Герой повествования - врач, в молодости уехавший работать в меланезийскую колонию, оказывается на том же корабле, что и автор и решает рассказать последнему свою историю. К слову, такая конструкция объединяет все три новеллы - когда герой истории сам рассказывает её, пытается анализировать спустя некоторое время.

Жизнь в колонии кажется доктору(его имя не называется, еще одна особенность этих новелл) болотом, ловушкой - к несчастью, его отправили в отдаленный от крупного города пост. Его служба подходит к концу, он вот-вот должен выйти на пенсию и вернуться из тропиков, когда в его дом приходит женщина. Выясняется, что она беременна и дама предлагает ему в обмен на денег избавится от ребенка, однако врач требует от неё близости определенного рода. В их столкновении, духовной борьбе женщина выходит победителем, и эта победа словно окончательно превращает доктора в её раба. Теперь он уже хочет спасти её, от унижения, позора общества - ведь её беременности не больше 2-х месяцев, а её муж уже более пяти в отъезде. Однако его преследование, больше напоминающее известную местному населению болезнь «амок», бешенство только пугает её, толкая на необдуманный шаг...

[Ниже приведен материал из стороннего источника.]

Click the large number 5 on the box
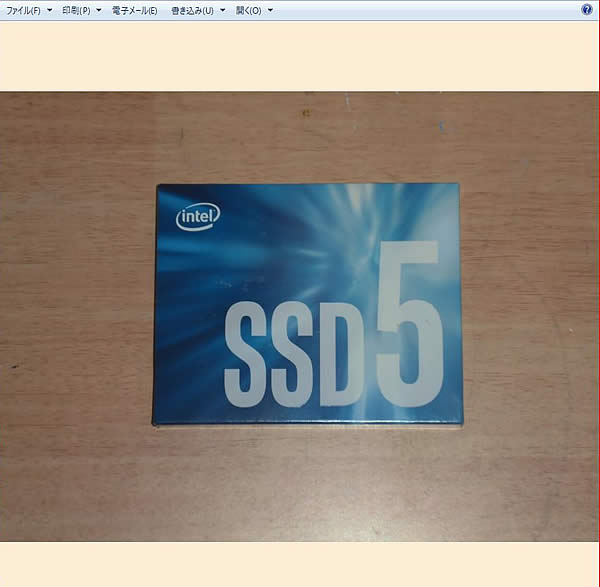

Тайна человеческих отношений рассматривается Цвейгом под разными углами. Здесь эмоциональная связь доктора с малознакомой ему женщиной чем-то напоминает мне отношения мучителя и его жертвы, чем-то Стокгольмский синдром, этакая садистская любовь. Доктор, с молодости униженного сильной, волевой женщиной(из-за которой ему и пришлось покинуть Европу) и в то же время, испытывающего тягу к такому типу, который беременная воплощает собой, словно пытается в её лице отомстить, быть может самоутвердиться. Именно потому он хочет заставить её попросить помощи, а не требовать, потому требует от неё физической близости, по своему пытаясь победить. А проиграв, он оказывается в вихре других чувств, более всего желая теперь заслужить прощение, услужить, помочь. Хотя герои и упоминает, что хочет помочь как доктор, это кажется мне больше словами, которыми он теперь прикрывается. Его действиями по прежнему управляет страсть к которой теперь примешивается рабская привязанность и любовь.